**WORK INSTRUCTION:** Scan the entries and tally the lines that include the string "agent". Reply with the figure alone.

#### SOURCE DATA

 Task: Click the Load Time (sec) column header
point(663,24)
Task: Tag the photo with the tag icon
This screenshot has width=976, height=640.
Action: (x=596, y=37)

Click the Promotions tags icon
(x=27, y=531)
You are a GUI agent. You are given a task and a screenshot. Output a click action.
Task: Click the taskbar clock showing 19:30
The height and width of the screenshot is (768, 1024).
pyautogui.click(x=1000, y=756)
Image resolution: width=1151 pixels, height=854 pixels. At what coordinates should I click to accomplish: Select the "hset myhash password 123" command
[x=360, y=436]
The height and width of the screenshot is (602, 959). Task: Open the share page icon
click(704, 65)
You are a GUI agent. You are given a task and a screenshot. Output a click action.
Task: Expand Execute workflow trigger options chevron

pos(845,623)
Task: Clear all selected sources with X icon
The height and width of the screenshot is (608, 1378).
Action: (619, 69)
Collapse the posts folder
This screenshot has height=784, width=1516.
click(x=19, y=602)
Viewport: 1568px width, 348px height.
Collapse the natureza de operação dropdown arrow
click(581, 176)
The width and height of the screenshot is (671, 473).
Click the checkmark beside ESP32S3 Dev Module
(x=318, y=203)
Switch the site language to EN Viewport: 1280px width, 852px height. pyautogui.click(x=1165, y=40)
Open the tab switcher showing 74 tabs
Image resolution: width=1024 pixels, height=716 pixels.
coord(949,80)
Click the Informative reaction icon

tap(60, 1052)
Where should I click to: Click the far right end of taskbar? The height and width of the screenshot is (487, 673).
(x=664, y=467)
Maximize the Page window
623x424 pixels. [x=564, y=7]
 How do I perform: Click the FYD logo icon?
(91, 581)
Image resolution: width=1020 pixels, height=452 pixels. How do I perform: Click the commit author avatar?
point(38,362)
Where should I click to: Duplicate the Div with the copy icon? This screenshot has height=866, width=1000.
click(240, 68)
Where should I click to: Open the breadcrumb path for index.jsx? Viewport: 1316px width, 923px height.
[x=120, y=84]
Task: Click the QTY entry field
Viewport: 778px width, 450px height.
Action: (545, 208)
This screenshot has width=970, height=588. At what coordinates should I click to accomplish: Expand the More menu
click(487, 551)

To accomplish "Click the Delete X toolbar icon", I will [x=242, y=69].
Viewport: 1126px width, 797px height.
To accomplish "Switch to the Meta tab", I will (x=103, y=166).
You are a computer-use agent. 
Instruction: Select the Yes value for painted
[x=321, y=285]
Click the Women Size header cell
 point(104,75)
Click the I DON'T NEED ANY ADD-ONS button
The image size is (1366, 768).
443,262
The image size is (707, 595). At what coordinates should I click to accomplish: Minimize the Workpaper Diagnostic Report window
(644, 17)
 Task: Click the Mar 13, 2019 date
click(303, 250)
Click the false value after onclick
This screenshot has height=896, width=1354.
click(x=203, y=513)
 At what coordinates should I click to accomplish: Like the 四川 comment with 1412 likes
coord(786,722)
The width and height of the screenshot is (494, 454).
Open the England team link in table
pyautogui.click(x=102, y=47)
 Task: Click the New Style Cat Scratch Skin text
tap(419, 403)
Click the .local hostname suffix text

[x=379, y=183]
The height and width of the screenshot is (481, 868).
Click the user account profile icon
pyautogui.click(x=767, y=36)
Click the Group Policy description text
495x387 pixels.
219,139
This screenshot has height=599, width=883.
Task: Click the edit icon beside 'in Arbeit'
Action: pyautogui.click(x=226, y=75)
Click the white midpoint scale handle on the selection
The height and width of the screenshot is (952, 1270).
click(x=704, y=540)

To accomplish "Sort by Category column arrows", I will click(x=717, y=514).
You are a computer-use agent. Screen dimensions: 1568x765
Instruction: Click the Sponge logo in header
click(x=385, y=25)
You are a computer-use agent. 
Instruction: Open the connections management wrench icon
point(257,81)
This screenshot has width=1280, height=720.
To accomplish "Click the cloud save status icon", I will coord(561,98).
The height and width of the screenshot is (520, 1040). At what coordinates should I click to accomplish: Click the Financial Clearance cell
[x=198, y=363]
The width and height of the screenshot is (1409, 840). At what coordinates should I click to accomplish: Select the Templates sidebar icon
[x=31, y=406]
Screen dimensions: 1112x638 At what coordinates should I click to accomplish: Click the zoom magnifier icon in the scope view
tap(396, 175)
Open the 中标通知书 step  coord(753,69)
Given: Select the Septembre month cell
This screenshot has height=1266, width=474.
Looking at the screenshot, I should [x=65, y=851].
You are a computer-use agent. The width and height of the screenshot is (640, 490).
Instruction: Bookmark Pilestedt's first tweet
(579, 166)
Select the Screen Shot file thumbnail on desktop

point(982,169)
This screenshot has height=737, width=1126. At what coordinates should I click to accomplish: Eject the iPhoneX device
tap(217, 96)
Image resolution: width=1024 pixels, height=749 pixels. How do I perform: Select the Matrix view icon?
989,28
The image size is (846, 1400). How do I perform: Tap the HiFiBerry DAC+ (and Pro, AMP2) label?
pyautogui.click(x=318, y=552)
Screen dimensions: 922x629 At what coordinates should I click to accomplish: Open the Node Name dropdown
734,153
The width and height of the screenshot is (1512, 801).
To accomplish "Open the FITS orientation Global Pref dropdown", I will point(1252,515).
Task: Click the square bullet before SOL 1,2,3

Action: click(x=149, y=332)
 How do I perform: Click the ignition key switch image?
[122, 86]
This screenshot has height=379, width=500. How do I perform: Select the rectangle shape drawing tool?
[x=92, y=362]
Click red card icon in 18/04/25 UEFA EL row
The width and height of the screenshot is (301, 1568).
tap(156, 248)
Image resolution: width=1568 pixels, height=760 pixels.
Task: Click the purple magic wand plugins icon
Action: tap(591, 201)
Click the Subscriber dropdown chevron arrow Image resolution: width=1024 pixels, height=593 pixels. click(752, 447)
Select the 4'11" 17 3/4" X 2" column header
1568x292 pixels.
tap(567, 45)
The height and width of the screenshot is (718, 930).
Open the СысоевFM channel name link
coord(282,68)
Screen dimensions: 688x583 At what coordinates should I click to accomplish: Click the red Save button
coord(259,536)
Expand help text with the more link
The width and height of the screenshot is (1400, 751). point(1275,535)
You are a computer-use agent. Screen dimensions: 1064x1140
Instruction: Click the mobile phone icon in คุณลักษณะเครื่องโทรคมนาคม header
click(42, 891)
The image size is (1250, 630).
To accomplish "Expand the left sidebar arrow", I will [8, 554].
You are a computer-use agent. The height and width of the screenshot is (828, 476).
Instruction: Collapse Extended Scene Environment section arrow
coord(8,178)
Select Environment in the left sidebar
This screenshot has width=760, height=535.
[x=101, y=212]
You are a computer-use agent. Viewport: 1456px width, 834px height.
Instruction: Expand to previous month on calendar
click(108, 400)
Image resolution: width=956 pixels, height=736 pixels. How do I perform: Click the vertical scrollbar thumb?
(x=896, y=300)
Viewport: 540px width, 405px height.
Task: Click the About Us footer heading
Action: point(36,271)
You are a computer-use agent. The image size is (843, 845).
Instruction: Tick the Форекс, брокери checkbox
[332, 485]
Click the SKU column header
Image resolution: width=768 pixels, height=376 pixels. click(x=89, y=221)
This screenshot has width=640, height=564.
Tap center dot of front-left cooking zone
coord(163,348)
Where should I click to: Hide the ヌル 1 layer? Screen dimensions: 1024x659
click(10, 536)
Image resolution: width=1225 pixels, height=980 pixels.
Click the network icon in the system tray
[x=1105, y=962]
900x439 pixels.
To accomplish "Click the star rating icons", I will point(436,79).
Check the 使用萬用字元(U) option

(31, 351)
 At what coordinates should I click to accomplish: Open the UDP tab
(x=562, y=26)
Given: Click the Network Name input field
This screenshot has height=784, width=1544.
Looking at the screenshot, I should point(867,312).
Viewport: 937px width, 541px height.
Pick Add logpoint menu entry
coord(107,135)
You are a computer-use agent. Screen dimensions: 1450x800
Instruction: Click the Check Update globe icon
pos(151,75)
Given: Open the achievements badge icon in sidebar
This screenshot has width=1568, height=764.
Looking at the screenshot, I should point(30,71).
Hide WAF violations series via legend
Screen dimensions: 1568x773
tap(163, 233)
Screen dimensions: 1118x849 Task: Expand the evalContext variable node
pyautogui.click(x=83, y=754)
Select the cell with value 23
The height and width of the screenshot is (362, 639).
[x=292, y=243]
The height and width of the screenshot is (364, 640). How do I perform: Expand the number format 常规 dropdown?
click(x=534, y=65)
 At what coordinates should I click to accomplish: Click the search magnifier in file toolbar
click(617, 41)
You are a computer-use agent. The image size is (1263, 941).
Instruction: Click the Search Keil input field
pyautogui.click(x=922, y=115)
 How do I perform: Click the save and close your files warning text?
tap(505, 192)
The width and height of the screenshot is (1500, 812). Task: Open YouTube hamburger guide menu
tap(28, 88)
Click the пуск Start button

########

**RESULT OF THE TASK:** 12